Jalen Stewart, (Monroe College) LB, 6-1, 225 — The Minutemen dipped into the JUCO ranks for this linebacker who went to Monroe (NY) College. Stewart is built like and at times plays as your prototypical Mike backer. He has decent size, and knows how to throw it around. He is solid at filling in the gaps in the run game and arriving with force. He has his moments defending the pass, too, but he is more at home coming up and shutting down running backs. You can see him in the middle of a Don Brown defense.

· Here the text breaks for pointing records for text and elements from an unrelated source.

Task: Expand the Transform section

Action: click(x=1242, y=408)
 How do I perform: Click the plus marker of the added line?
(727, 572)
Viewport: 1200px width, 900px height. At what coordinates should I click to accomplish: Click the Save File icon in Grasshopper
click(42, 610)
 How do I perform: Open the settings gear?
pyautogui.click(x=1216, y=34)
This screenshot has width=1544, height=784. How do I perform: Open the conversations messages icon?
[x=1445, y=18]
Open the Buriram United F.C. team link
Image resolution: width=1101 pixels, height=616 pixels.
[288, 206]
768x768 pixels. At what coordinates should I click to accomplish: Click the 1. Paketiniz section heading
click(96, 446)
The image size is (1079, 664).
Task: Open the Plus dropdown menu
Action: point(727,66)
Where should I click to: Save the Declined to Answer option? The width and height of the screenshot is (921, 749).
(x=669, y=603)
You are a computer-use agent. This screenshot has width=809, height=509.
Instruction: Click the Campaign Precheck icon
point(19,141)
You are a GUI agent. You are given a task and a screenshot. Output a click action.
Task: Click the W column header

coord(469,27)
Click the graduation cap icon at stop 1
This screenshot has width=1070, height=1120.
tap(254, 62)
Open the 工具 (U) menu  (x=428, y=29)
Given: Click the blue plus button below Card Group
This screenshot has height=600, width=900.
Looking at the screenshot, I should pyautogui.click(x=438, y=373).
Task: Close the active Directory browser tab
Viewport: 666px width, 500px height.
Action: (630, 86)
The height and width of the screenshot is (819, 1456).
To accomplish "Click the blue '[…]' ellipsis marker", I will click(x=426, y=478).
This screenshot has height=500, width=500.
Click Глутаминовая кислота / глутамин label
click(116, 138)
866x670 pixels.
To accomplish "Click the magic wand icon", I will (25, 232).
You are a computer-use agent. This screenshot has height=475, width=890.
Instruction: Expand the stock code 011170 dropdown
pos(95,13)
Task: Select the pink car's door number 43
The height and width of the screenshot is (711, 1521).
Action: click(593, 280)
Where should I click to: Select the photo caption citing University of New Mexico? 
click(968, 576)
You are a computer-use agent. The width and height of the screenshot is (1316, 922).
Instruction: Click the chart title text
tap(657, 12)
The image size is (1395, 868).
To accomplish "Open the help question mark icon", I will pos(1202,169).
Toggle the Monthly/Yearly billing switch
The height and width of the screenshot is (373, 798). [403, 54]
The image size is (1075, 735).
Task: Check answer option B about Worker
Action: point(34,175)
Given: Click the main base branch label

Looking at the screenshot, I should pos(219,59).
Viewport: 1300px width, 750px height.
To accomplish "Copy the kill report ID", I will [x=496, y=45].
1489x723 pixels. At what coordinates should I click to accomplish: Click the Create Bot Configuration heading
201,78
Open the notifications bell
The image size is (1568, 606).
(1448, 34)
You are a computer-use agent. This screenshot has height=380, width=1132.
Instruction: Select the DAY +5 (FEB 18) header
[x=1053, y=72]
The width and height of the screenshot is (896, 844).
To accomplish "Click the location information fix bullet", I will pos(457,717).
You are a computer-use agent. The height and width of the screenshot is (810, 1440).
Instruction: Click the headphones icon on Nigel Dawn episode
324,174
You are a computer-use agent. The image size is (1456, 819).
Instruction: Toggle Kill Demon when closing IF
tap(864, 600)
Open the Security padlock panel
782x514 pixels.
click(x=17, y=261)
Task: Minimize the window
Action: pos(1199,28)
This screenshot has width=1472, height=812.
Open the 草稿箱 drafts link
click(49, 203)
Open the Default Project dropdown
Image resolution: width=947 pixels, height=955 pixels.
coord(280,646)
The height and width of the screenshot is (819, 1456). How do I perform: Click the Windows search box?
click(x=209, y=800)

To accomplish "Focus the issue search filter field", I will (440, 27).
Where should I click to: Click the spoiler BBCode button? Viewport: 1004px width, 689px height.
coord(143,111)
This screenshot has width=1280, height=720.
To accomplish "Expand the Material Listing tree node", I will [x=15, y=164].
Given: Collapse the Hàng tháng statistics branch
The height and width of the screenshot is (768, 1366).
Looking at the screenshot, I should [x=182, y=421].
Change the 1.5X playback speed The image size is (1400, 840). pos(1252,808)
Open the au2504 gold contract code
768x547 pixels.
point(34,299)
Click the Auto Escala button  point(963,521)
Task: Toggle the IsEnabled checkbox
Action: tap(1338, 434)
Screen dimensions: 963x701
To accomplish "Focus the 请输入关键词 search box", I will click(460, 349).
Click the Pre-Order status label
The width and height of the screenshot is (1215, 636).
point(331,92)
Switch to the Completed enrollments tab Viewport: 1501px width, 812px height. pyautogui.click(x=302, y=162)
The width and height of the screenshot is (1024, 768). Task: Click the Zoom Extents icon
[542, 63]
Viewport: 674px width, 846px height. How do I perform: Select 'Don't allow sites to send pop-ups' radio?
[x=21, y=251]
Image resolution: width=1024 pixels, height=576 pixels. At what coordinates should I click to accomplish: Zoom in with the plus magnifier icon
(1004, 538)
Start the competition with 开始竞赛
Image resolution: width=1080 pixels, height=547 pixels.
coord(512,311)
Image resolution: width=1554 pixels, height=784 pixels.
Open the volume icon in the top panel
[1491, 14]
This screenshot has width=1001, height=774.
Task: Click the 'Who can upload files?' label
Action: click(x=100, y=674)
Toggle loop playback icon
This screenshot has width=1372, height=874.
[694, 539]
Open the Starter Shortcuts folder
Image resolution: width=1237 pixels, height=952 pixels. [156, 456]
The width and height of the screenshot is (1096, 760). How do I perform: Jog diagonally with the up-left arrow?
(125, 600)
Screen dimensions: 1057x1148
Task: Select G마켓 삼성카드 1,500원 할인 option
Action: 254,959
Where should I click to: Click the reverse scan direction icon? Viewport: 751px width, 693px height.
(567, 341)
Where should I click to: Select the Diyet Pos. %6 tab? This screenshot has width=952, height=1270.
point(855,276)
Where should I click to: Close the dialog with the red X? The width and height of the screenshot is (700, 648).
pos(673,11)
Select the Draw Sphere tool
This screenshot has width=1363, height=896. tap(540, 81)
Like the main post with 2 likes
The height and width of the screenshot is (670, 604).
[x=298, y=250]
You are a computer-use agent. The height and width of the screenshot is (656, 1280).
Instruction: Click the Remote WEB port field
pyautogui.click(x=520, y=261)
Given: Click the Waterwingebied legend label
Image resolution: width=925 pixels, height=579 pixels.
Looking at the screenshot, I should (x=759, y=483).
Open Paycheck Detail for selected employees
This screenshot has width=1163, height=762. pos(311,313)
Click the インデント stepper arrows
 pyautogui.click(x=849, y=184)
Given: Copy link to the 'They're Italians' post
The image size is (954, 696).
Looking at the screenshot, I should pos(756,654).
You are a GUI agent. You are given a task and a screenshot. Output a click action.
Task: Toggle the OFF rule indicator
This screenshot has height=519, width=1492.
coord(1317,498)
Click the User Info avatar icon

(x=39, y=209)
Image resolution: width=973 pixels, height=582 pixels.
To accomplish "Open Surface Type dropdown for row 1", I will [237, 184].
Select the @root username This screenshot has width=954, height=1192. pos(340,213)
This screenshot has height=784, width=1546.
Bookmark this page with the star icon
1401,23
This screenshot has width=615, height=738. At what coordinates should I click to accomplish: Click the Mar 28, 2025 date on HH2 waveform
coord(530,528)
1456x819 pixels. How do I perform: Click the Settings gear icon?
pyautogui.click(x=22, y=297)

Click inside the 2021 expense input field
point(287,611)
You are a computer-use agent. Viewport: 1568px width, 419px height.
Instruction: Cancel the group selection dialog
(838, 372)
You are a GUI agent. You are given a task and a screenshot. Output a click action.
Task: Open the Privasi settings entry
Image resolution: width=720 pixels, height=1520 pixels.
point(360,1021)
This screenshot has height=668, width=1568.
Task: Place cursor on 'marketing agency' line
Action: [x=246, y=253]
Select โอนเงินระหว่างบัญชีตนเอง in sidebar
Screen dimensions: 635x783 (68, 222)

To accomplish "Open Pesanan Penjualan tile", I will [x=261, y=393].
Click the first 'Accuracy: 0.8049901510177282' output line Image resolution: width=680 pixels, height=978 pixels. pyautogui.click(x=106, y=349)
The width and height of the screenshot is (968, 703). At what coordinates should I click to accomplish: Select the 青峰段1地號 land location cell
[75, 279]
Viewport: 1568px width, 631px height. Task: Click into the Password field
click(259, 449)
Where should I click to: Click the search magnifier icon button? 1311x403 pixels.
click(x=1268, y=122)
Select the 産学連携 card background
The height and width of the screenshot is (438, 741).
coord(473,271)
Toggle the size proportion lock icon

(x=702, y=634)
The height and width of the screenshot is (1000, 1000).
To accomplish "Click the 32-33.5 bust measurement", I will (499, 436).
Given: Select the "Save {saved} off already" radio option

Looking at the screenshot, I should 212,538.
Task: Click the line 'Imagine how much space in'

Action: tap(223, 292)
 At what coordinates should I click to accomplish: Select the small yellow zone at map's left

Donta Whack, (Seminole H.S, Fla) RB, 5-11, 205 — UMass beat out the likes of Eastern Michigan, UAB, and Western Kentucky for Whack’s signature. Whack is a Florida native who played for Seminole, which was one of the best programs in that state this year. Whack is built strong and low to the ground, and runs with decent vision and contact balance. Like most backs of his experience level, Whack likes to bounce runs outside and get in a footrace. He has the type of speed that will make you pay for taking bad angles.

Cornelius Wright, (Columbus H.S, Miami, Fla) CB, 5-10, 165 — This Miami native went to Columbus in Dade County, a powerhouse program in one of the true recruiting hotbeds in the country. He had mostly mid-to-low-major offers from the likes of Coastal Carolina and Appalachian State. On film, Wright shows off impressive awareness in zone coverage. He is not afraid to come up and make the big stick in the run game, and even flashes some ability on special teams as a returner. He has the talent to possibly get on the field early.